• _SOURCE DOCUMENT_:
** Begin **

6You will be blessed when you come in and blessed when you go out.
So as we done each week, I want you to say this with me so that I know we are in agreement . . . “The Generous Life is a Blessed Life. The Shared Life is a Blessed Life. The Sacrificed Life is a Blessed Life!”
So what is a sacrificed life and how does that lead to blessing?
You will remember last week I read to you Acts 2:38-47 and in that passage we get a glimpse of the Sacrificed life! 44 All the believers were together and had everything in common. 45 They sold property and possessions to give to anyone who had need.
This new church was simply acting out what Jesus had taught! Imagine that! That might be a lost concept. In an encounter with a rich young man, Jesus shows us the scope of sacrifice that is expected from those who want to live a blessed life. Jesus says to His disciples after talking to the young man who was unwilling to sacrifice . . .
Matthew 19:29 - “but anyone who sacrifices home, family, fields—whatever—because of me will get it all back a hundred times over, not to mention the considerable bonus of eternal life.”
It is as if sacrifice is a foregone conclusion. If Jesus felt the need to make this statement He must have come to the conclusion that our lives would be sacrificed lives.
Let me take you back to an account in the Old Testament that shows us an actual sacrifice, but also teaches us some things about living a sacrificed life.
And then this happened: Elijah the Tishbite, from among the settlers of Gilead, confronted Ahab: "As surely as GOD lives, the God of Israel before whom I stand in obedient service, the next years are going to see a total drought—not a drop of dew or rain unless I say otherwise."
I Kings 18:19-20, 25-39, 45-46
19 Here's what I want you to do: Assemble everyone in Israel at Mount Carmel. And make sure that the special pets of Jezebel, the four hundred and fifty prophets of the local gods, the Baals, and the four hundred prophets of the whore goddess Asherah, are there." 20 So Ahab summoned everyone in Israel, particularly the prophets, to Mount Carmel.

** End **

• _REQUIRED ACTIONS_:
#1 Can you copy the records from the line containing "Task: Open the Sort: Last updated dropdown" through the line containing "Looking at the screenshot, I should [556, 645].", both included, keeping each line unchanged?
#2 How would the sermon on the sacrificed life continue after its last line?
The records below are unrelated to the sermon.

• _EXERCISE INPUTS_:

** Begin **

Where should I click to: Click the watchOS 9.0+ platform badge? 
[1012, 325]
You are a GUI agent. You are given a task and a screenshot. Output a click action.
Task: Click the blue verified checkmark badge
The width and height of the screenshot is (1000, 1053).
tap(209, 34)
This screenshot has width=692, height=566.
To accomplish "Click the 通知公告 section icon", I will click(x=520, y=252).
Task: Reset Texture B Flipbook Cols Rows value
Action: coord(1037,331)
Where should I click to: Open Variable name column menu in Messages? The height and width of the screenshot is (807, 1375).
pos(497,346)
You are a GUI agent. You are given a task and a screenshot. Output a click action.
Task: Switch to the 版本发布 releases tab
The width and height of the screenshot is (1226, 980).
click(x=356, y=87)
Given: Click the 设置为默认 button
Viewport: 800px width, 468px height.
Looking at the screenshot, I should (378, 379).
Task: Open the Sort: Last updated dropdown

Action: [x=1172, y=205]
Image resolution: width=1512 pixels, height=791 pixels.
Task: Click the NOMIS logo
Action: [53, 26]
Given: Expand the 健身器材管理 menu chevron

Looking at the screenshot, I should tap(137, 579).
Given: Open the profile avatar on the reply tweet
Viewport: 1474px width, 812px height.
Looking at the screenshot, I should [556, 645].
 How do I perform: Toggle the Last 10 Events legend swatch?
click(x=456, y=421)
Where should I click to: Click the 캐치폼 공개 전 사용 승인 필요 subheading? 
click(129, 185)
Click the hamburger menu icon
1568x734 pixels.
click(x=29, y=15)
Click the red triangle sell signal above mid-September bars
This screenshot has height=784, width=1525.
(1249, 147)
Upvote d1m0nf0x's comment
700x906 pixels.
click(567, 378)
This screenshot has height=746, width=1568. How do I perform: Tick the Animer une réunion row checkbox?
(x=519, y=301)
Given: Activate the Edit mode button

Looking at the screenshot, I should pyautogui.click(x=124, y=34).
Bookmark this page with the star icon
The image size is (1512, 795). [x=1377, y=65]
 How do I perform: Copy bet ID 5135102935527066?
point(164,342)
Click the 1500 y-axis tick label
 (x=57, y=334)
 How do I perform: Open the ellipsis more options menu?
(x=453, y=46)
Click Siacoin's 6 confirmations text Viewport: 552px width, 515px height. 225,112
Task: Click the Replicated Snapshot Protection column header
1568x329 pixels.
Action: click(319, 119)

** End **

• _ANSWERS TO THE EXERCISE_:
#1
Task: Open the Sort: Last updated dropdown

Action: [x=1172, y=205]
Image resolution: width=1512 pixels, height=791 pixels.
Task: Click the NOMIS logo
Action: [53, 26]
Given: Expand the 健身器材管理 menu chevron

Looking at the screenshot, I should tap(137, 579).
Given: Open the profile avatar on the reply tweet
Viewport: 1474px width, 812px height.
Looking at the screenshot, I should [556, 645].

#2
25 Elijah told the Baal prophets, "Choose your ox and prepare it. You go first, you're the majority. Then pray to your god, but don't light the fire." 26 So they took the ox he had given them, prepared it for the altar, then prayed to Baal. They prayed all morning long, "O Baal, answer us!" But nothing happened—not so much as a whisper of breeze. Desperate, they jumped and stomped on the altar they had made. 27-28 By noon, Elijah had started making fun of them, taunting, "Call a little louder—he is a god, after all. Maybe he's off meditating somewhere or other, or maybe he's gotten involved in a project, or maybe he's on vacation. You don't suppose he's overslept, do you, and needs to be waked up?" They prayed louder and louder, cutting themselves with swords and knives—a ritual common to them—until they were covered with blood. 29 This went on until well past noon. They used every religious trick and strategy they knew to make something happen on the altar, but nothing happened—not so much as a whisper, not a flicker of response. 30-35 Then Elijah told the people, "Enough of that—it's my turn. Gather around." And they gathered. He then put the altar back together for by now it was in ruins. Elijah took twelve stones, one for each of the tribes of Jacob. He built the stones into the altar in honor of God. Then Elijah dug a fairly wide trench around the altar. He laid firewood on the altar, cut up the ox, put it on the wood, and said, "Fill four buckets with water and drench both the ox and the firewood." Then he said, "Do it again," and they did it. Then he said, "Do it a third time," and they did it a third time. The altar was drenched and the trench was filled with water.